Wenn’s dem Esel zu gut geht, geht er bekanntlich aufs Eis!

Am 31. August startet Dieter Bohlen in Berlin mit seiner gigantischen Comeback-Tour.


Elbgeflüster: Nach 16 Jahren Konzertpause und ohne Ihren früheren Gesangspartner Thomas Anders wagen Sie sich noch einmal auf die Bühne. War das eine spontane Entscheidung?
Dieter Bohlen: Sehr, sehr spontan, denn eigentlich hatte ich mit dem Thema Konzerte lange abgeschlossen. Ja, im Ausland, so als Abenteuer, immer gerne, aber in Deutschland, wo man es ja niemals allen Recht machen kann, war in meinem Kopf „nö, brauch ich nicht“. Der Druck meiner Fans über Instagram war dann aber so massiv, dass ich mich entschieden habe, ein Konzert zu geben. Da passierte das Wunder: Nach 48 Stunden waren alle Tickets weg und die Fans rebellierten: Dieter, Du hast uns allen ein Ticket versprochen! Ich halte meine Versprechen und hab dann über Nacht mit der DEAG eine gewaltige Tour durch Berlin, Hamburg, Dortmund, München, Mannheim, Leipzig, Zürich und Wien beschlossen. Wenn‘s dem Esel zu gut geht, geht er bekanntlich aufs Eis.
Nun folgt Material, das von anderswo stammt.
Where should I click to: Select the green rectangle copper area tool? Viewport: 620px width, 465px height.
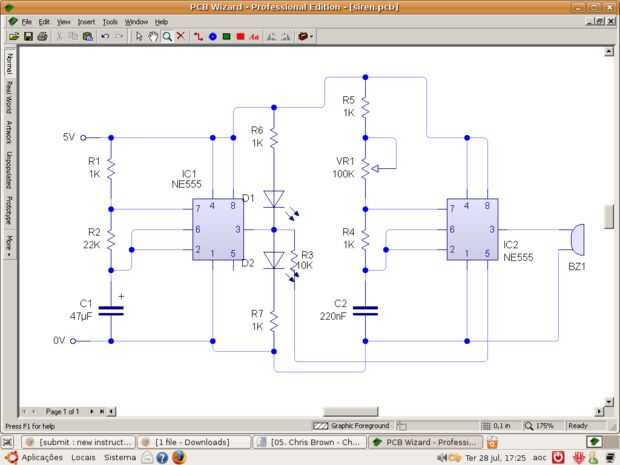coord(227,37)
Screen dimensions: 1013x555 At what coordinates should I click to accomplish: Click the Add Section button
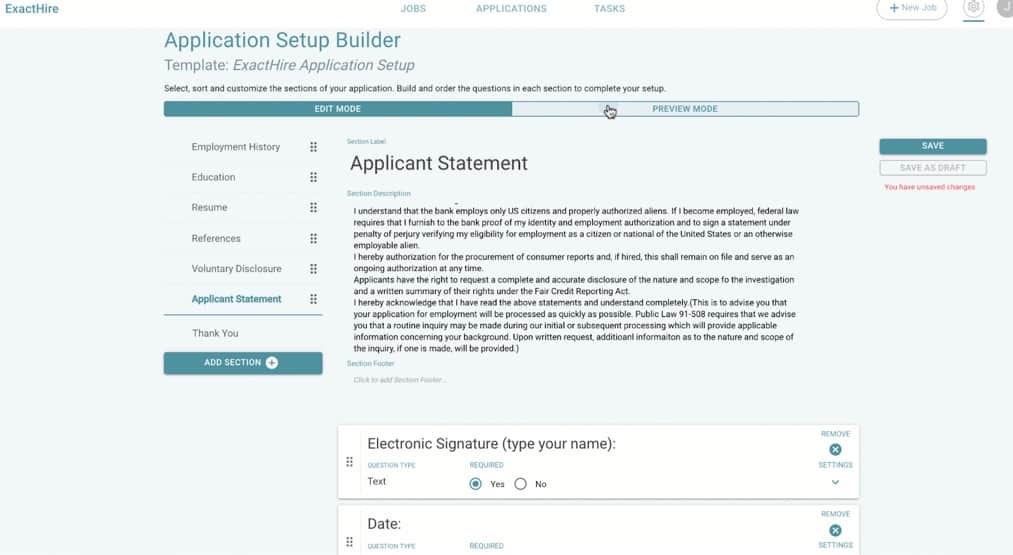(x=243, y=363)
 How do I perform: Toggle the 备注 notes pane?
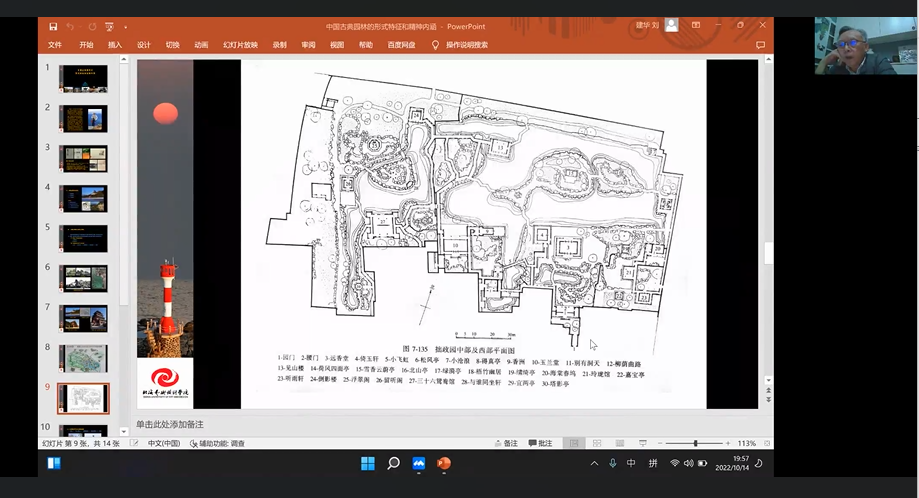tap(505, 443)
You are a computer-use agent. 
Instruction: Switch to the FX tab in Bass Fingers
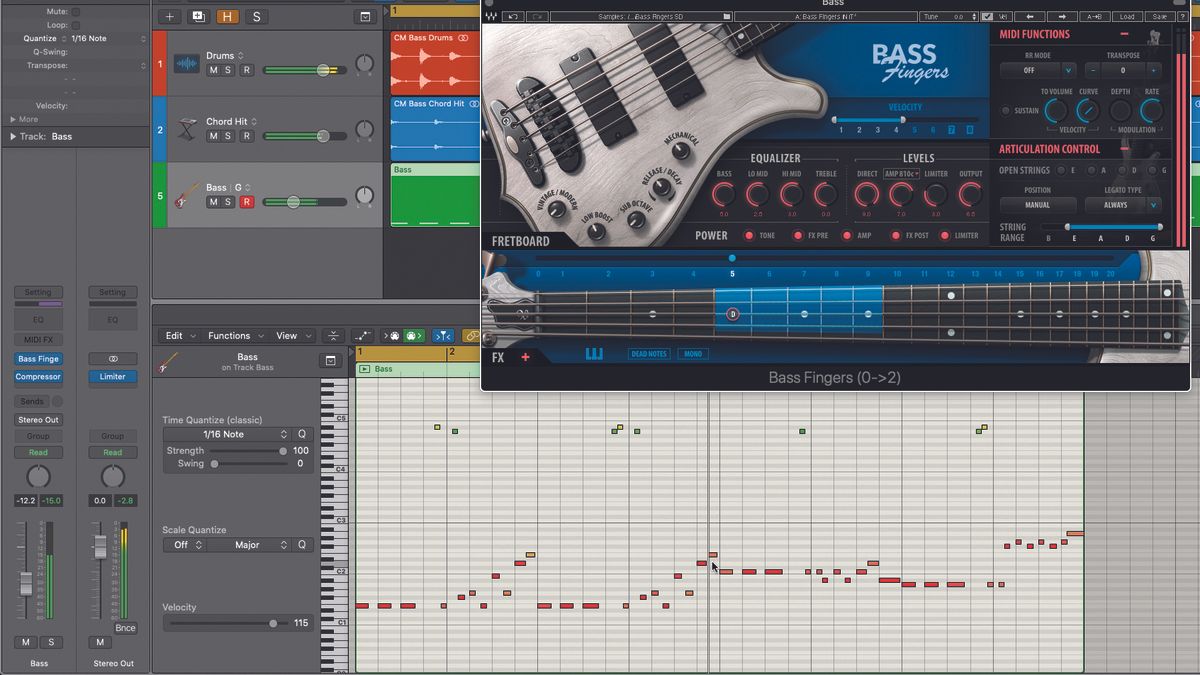tap(496, 356)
Elbgeflüster: Konzerte zu geben hat ja etwas Rauschhaftes. Wie sehr hat Ihnen dieses Gefühl gefehlt?
Dieter Bohlen: Mein ganzes Leben ist wie in einem Rausch. Ich hätte niemals gedacht, dass man 35 Jahre kontinuierlich Erfolg hat und dass der immer, immer größer wird. Eine Hellseherin hatte mir das mal vor 30 Jahren vorhergesagt. Ich dachte, die spinnt, sie hatte aber recht.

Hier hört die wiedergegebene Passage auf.